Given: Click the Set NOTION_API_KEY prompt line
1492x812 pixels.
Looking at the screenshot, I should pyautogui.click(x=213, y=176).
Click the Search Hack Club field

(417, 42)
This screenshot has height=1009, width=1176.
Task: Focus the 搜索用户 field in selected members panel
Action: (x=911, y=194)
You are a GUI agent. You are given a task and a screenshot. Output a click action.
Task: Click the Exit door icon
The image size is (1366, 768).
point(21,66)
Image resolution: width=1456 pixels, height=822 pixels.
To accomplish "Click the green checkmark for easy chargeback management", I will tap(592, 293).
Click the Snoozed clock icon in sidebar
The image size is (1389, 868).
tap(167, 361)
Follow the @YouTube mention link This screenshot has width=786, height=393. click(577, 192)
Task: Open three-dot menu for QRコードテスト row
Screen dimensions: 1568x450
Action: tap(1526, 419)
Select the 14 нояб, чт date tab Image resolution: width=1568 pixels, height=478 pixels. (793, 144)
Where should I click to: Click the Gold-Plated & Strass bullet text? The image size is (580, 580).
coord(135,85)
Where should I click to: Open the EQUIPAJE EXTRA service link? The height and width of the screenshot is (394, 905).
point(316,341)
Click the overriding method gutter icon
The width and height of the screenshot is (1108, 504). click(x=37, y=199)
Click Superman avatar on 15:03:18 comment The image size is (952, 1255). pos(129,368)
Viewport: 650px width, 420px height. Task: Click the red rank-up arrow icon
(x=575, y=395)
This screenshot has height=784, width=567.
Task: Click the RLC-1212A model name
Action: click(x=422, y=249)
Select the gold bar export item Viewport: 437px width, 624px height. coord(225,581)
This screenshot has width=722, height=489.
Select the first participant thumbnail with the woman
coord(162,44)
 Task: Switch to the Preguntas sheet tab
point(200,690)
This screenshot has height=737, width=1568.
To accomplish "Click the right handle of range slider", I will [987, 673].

INSTRUCTIONS FOR THE TASK:
Write out the material from the first line to the last, exactly.

EXERCISE RESULT:
Given: Click the Set NOTION_API_KEY prompt line
1492x812 pixels.
Looking at the screenshot, I should pyautogui.click(x=213, y=176).
Click the Search Hack Club field

(417, 42)
This screenshot has height=1009, width=1176.
Task: Focus the 搜索用户 field in selected members panel
Action: (x=911, y=194)
You are a GUI agent. You are given a task and a screenshot. Output a click action.
Task: Click the Exit door icon
The image size is (1366, 768).
point(21,66)
Image resolution: width=1456 pixels, height=822 pixels.
To accomplish "Click the green checkmark for easy chargeback management", I will tap(592, 293).
Click the Snoozed clock icon in sidebar
The image size is (1389, 868).
tap(167, 361)
Follow the @YouTube mention link This screenshot has width=786, height=393. click(577, 192)
Task: Open three-dot menu for QRコードテスト row
Screen dimensions: 1568x450
Action: tap(1526, 419)
Select the 14 нояб, чт date tab Image resolution: width=1568 pixels, height=478 pixels. (793, 144)
Where should I click to: Click the Gold-Plated & Strass bullet text? The image size is (580, 580).
coord(135,85)
Where should I click to: Open the EQUIPAJE EXTRA service link? The height and width of the screenshot is (394, 905).
point(316,341)
Click the overriding method gutter icon
The width and height of the screenshot is (1108, 504). click(x=37, y=199)
Click Superman avatar on 15:03:18 comment The image size is (952, 1255). pos(129,368)
Viewport: 650px width, 420px height. Task: Click the red rank-up arrow icon
(x=575, y=395)
This screenshot has height=784, width=567.
Task: Click the RLC-1212A model name
Action: click(x=422, y=249)
Select the gold bar export item Viewport: 437px width, 624px height. coord(225,581)
This screenshot has width=722, height=489.
Select the first participant thumbnail with the woman
coord(162,44)
 Task: Switch to the Preguntas sheet tab
point(200,690)
This screenshot has height=737, width=1568.
To accomplish "Click the right handle of range slider", I will [987, 673].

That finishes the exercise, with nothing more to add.